Position B where the volume is larger than the cavity volume (see Fig. 1) of
In particular, the position of the core 4 before the start of injection may be any position, but if it is at a position where the cavity volume is smaller than the compression completion position A (the position on the right side of the compression completion position A in FIG. 1). , It becomes the form of vacuum forming, and it becomes easy to remove air. In this case, at the time of injection, the torque limit value of the servo motor 10 is reduced or the servo is turned off to perform injection, and the core 4 is moved by the injected resin pressure.
It may be moved to the center left and moved to the position B where the cavity volume is larger than the compression completion position A.

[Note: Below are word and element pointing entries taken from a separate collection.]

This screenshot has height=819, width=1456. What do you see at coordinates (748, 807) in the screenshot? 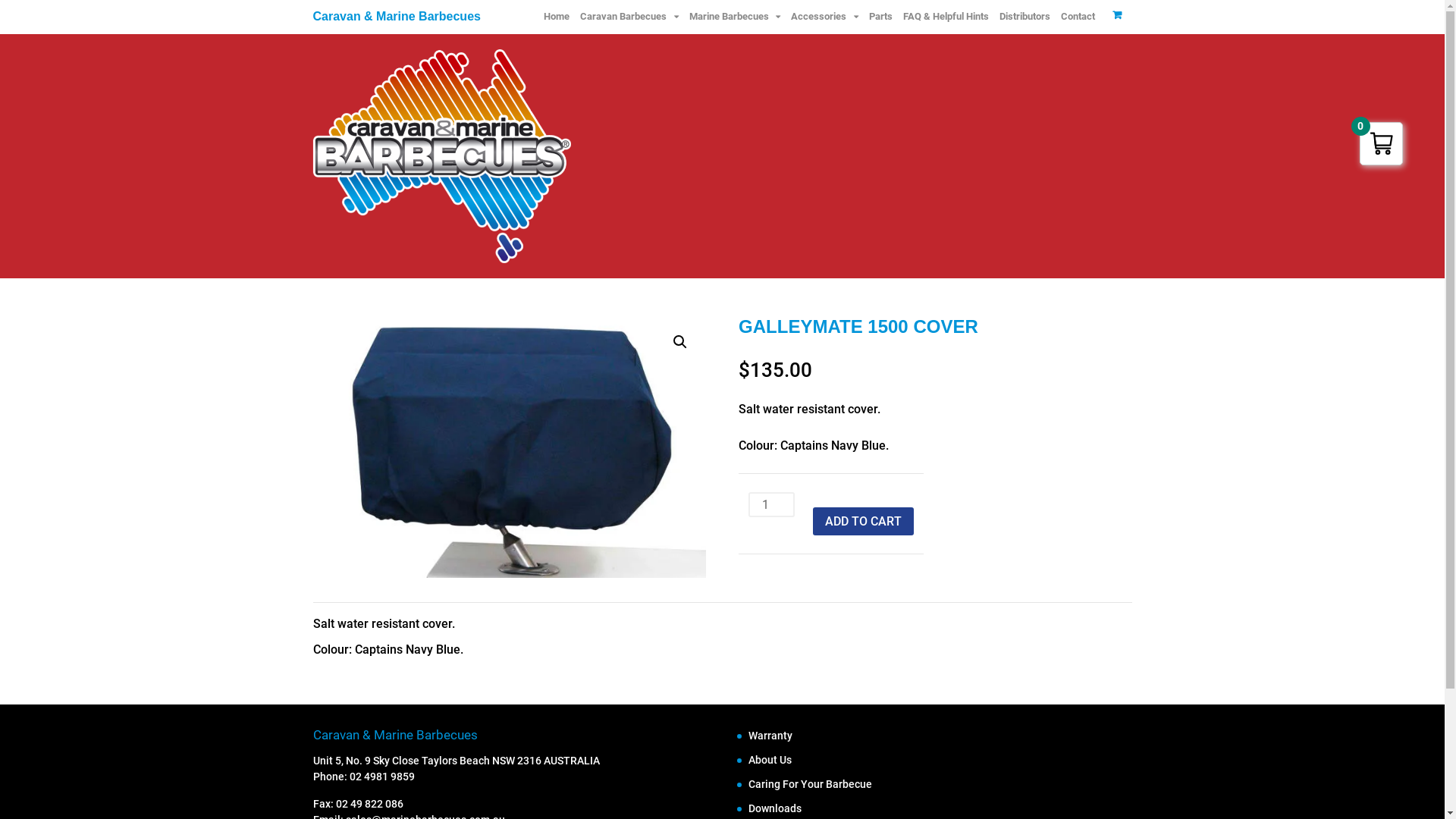
I see `'Downloads'` at bounding box center [748, 807].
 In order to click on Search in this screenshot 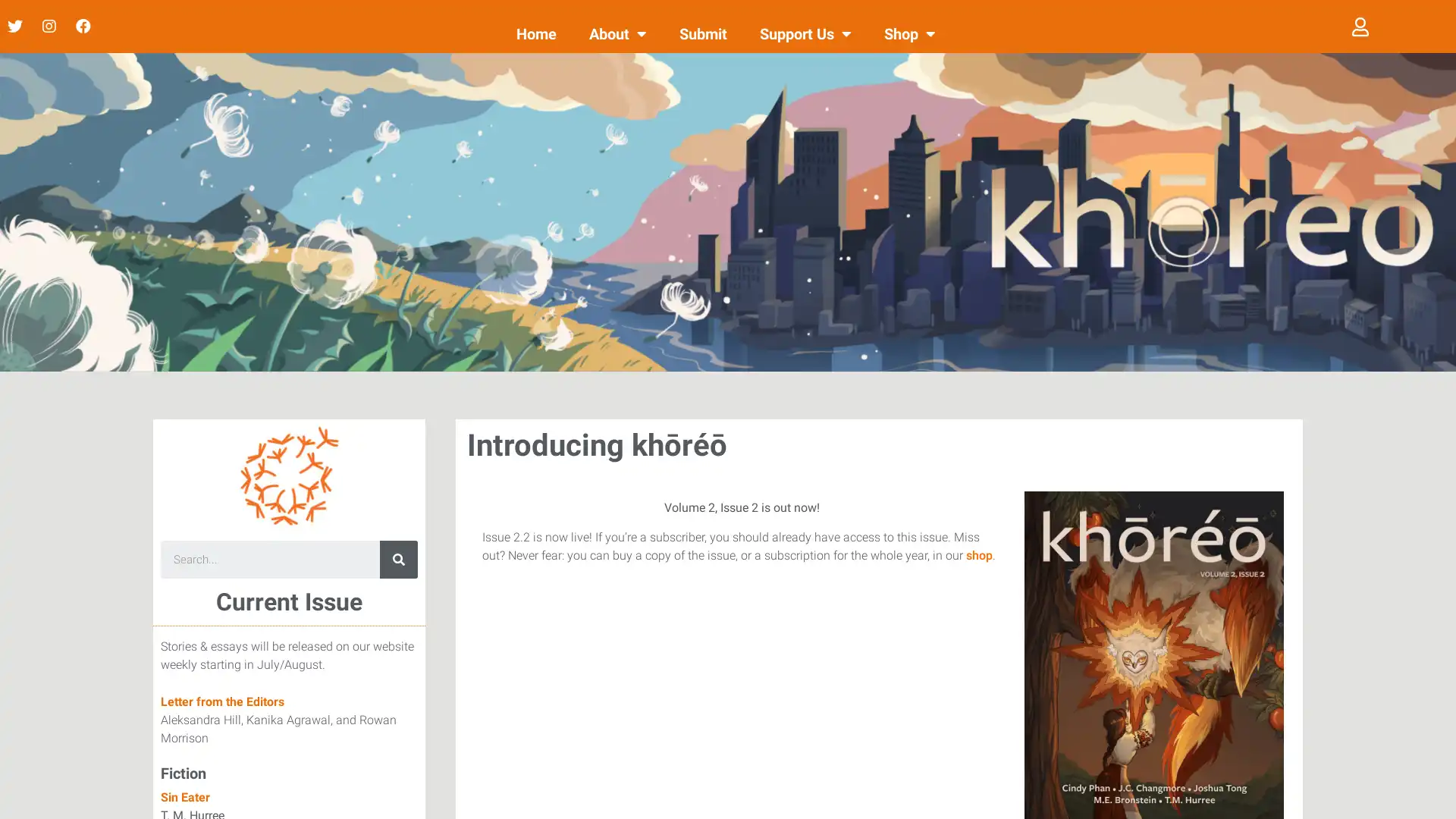, I will do `click(399, 559)`.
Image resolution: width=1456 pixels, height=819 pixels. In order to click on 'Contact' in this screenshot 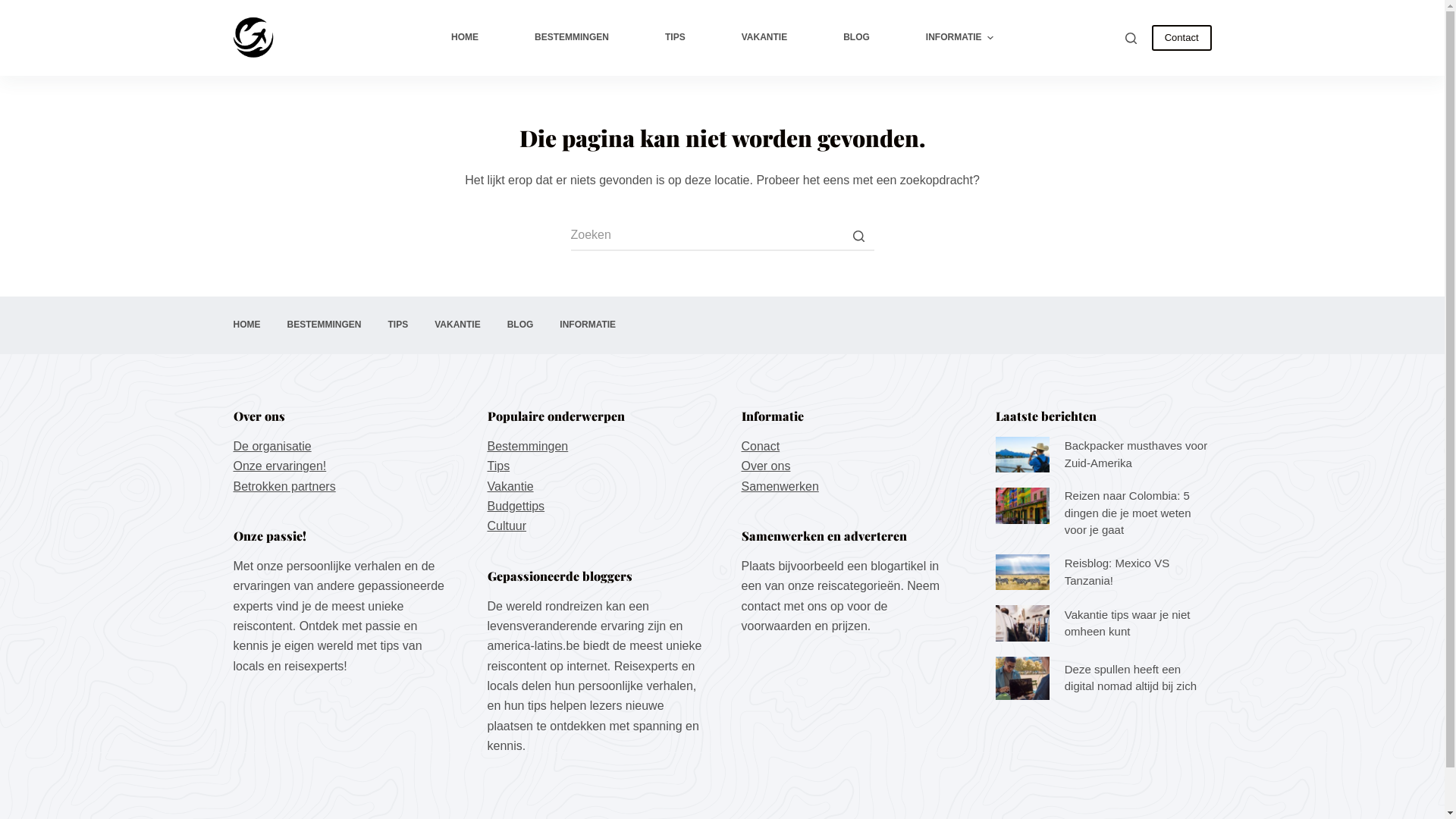, I will do `click(1181, 37)`.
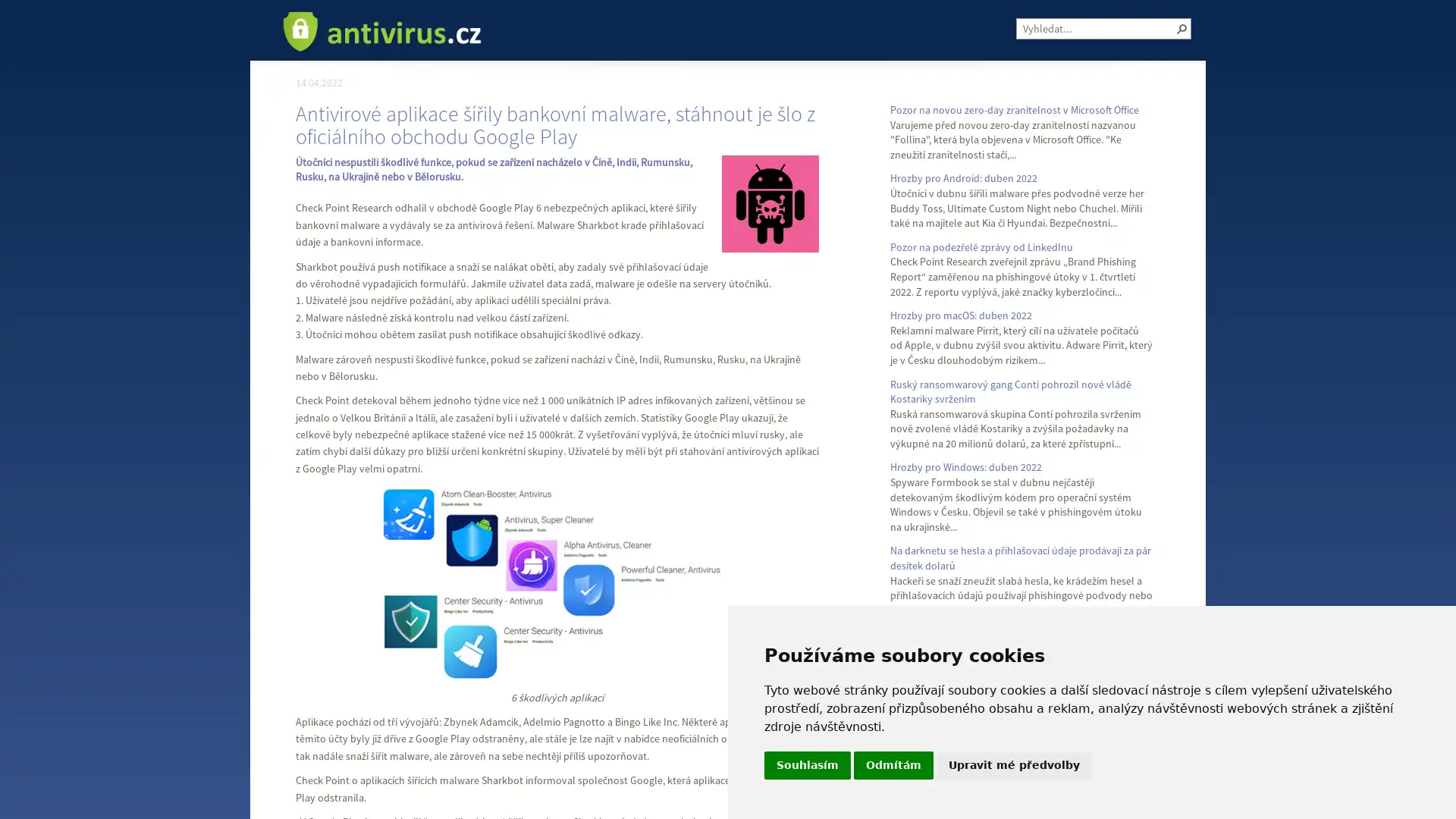  Describe the element at coordinates (1181, 29) in the screenshot. I see `Vyhledat` at that location.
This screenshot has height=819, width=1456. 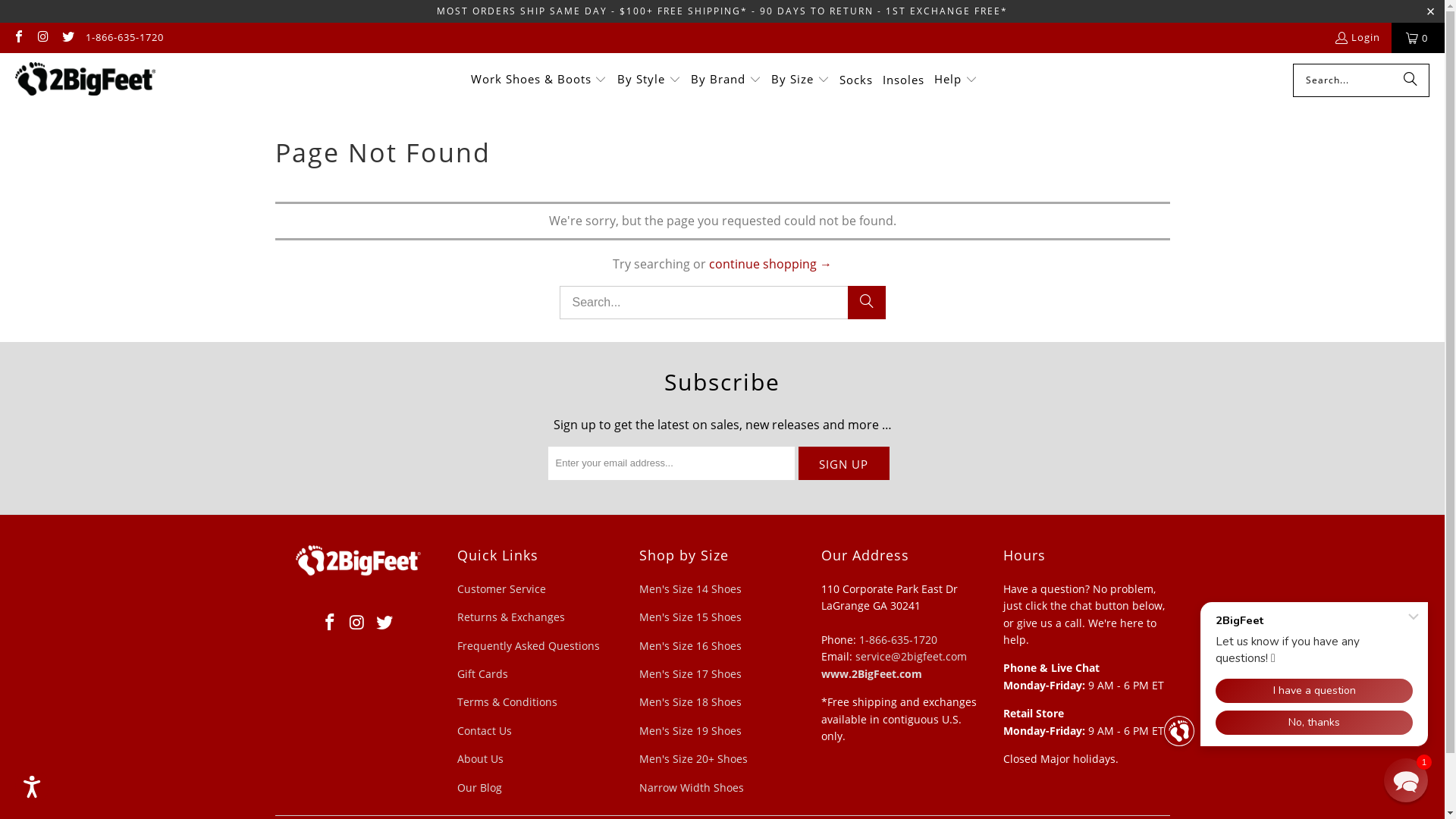 What do you see at coordinates (481, 673) in the screenshot?
I see `'Gift Cards'` at bounding box center [481, 673].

In the above embodiment, an example in which the compression pressure is not changed during the compression process has been described, but the compression pressure may be switched in multiple stages. In this case, for example, the compression pressure may be changed according to the position of the core 4. If it is changed, the compression pressure switching position of each stage and the torque limit value of the compression pressure of each stage are set in the shared RAM 30 in advance, and step S6 of FIG. 1 is performed.
The position of the core 4 (the position of the servo motor 10) is also detected while repeating the process of S7, and the torque limit value is switched to the set torque limit value of the next stage every time the core 4 reaches the switching position of each stage. Good.

[0020]

According to the present invention, since the molten resin is solidified in the mold, the pressure member moving in the mold presses the resin in the mold clamped with the set mold clamping force. The transferability of the molded product is improved, and the dimensional accuracy of the molded product can be improved.

[Brief description of drawings]

FIG. 1 is a processing flowchart of a compression process according to an embodiment of the present invention.

FIG. 2 is a block diagram of an essential part of an injection molding machine that implements the same embodiment.

[Explanation of symbols]

 1 Mold 4 Core 10 Servo Motor 20 Numerical Control Device

 ─────────────────────────────────────────────────── ─── Continuation of front page (72) Inventor Keno Ueguchi 3-5 Asahigaoka, Hino-shi, Tokyo 1 FANUC CORPORATION Product Development Laboratory (72) Inventor Tetsuaki Neko 3-5 Asahigaoka, Hino-shi, Tokyo 1 Inside FANUC CORPORATION Product Development Laboratory

Claims (1)

[Claims] 1. A molding control method for an injection molding machine, comprising: a pressurizing member that moves in a mold closed by the injection molding machine and pressurizes resin in the mold, and a driving unit that drives the pressurizing member. The injection molding machine is characterized in that the resin in the mold is pressed by a single-stage pressure or a multi-stage pressure set by driving the driving means between the start of injection and the end of pressure holding. Molding control method.